Yet while this heroic pattern certainly exists and provides some of the book's insidious power— a message of consolation to young girls for the loss of childhood freedom—it is mitigated and contradicted by its own terms, as well as by other, seriously conflicting, messages. Most notably, the journeys toward selflessness in book 1 and interconnection in book 2 are undercut both by an obsessive diminution of their context and by the incessant imagery of patriarchal observation that renders nearly every ethical achievement artificial, theatrical—an objectivized scene. Meg's domestic battles in book 2, for example, take place in a home so minuscule it is hard to imagine adult human beings living in it: "The little brown house . . . was a tiny house, with a little garden behind and a lawn about as big as a pocket handkerchief." The last vision we have of Meg, before she disappears completely from sight in the text, describes her as "on the shelf”: "Safe from the restless fret and fever of the world . . . learning . . . that a woman's happiest kingdom is her home, her highest honor the art of ruling it not as a queen, but as a wise wife and mother."
More ambiguously, Amy's artistic efforts are consistently described as comical or insignificant, their only permanent memorial being a suggestively oedipal gouged foot. Her work is either trivial (mudpies) or dangerous (burning, cutting, immobilizing). Although she apparently continues her lethal artistic activity after her marriage—turning her frail daughter into yet another aesthetic object—she decides after only one trip to Rome that "talent isn't genius" and gives up all her "foolish hopes," as if possessing the genius of Michelangelo were a woman's only excuse for pursuing artistic activity, as if she had no responsibility to nurture mere talent. Beth, of course, is rendered literally angelic and eventually nonexistent rather than simply tiny: like Meg she is safely removed from the trials of life, and her death is the clearest message in the novel about the ominous dangers of selflessness.

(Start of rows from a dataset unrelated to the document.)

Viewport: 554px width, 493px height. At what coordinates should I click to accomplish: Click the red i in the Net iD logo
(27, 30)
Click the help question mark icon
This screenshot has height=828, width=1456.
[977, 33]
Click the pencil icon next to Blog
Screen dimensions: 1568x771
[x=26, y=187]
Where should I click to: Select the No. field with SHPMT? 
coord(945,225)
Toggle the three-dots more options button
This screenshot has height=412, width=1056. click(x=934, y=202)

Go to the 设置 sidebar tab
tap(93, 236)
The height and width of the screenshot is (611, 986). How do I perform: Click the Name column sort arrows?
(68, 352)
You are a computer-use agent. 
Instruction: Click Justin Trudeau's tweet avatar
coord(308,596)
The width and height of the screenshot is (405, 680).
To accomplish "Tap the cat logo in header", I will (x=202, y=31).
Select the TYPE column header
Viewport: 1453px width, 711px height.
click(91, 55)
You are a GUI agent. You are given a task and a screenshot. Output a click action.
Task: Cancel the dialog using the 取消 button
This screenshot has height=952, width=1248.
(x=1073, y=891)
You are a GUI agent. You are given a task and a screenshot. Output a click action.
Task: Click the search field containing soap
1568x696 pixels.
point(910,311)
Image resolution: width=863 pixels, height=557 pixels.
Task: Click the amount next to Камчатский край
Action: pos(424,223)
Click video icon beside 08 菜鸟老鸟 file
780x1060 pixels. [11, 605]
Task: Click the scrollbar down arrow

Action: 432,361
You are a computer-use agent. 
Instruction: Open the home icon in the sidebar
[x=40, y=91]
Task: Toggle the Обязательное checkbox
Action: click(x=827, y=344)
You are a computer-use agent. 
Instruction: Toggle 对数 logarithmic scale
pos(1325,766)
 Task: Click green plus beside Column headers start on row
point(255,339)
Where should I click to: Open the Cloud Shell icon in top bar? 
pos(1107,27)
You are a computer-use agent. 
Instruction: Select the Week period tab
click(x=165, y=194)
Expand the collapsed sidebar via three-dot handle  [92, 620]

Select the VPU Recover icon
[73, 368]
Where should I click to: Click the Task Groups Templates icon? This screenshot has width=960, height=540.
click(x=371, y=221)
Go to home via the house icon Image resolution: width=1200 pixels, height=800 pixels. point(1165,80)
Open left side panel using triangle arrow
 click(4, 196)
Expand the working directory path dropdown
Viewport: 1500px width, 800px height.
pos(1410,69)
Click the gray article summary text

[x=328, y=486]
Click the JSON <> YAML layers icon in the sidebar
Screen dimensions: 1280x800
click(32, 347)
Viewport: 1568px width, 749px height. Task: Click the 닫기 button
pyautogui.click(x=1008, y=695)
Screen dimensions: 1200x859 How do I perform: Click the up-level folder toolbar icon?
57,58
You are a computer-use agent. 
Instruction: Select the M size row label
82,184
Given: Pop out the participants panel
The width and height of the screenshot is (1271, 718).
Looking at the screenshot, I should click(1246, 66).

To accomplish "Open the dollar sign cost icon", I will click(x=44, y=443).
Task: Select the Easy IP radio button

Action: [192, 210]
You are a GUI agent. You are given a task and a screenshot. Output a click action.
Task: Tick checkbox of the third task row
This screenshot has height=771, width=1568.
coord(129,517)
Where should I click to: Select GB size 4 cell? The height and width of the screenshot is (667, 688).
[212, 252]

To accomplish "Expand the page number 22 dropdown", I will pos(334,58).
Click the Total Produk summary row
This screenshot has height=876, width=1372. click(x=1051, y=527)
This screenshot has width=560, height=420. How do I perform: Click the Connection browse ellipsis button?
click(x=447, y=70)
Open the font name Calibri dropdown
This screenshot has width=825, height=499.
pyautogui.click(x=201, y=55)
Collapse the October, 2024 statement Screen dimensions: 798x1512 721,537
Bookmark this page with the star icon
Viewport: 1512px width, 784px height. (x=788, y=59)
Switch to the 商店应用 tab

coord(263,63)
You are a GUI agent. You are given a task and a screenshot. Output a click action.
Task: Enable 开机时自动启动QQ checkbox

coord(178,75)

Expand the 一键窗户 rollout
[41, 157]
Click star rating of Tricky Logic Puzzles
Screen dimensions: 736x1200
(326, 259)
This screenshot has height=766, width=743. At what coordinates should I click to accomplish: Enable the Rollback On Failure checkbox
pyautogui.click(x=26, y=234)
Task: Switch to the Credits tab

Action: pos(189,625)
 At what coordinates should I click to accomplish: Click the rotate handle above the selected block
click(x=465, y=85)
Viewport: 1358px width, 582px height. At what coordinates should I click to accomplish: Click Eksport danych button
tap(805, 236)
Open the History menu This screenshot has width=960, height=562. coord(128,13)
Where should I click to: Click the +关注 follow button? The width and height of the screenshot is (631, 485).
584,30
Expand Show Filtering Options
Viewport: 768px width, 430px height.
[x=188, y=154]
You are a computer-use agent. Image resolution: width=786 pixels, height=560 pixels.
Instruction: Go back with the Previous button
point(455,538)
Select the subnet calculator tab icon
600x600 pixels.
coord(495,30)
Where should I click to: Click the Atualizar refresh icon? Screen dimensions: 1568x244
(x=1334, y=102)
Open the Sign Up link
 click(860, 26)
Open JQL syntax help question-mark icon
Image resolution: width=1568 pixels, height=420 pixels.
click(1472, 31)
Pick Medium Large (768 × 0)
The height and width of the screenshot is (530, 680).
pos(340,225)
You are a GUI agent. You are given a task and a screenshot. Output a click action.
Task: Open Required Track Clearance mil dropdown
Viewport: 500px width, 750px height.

Still, it is Jo's struggle that most directly reveals Alcott's ambivalence about female morality and betrays the rage beneath the obsessive diminution. When Amy burns Jo's much-cherished manuscript, Jo is quite naturally furious—and thus guilty of being quick-tempered. Yet even Jo refers to the manuscript as her "little book," while the narrator explains that "it was only half a dozen little fairy tales . . . [and] it seemed a small loss to others." Later, Meg advises Amy on how to make up with Jo, telling her "You were very naughty, and it is hard to forgive the loss of her precious little book," suggesting by her emphasis that Amy was not very naughty and that the little book was not so precious. While the cause of Jo's impermissable anger is ruthlessly minimized, the consequences are nonetheless enormous—and deadly: Amy falls through the ice and nearly drowns.
The narrative emphasis on the triviality of these tribulations (especially in bk. 1), so ominously shadowed by images of death, suggests Al-cott's own ambivalence about the cult of feminine altruism and its domestic context. Furthermore, she portrays the entire pilgrimage itself as an act, a game; the progression of the girls' roles is objec-tivized, viewed, and judged by a benevolent, absent patriarch. The sisters are learning not simply to be selfless, but to be objects, viewed by patriarchal subjects. Amy's original sense of selfishness, for example, originates in a desire to be seen differently by her father, while Marmee's image of ideal womanhood is explicitly of an Other, a third-person object: "beautiful, accomplished, good, admired, loved, respected." Her sermon on anger reinforces this objectification, for she conveys her own laborious process of learning to control her anger specifically as an experience of being watched, observed, and judged by her passionless husband.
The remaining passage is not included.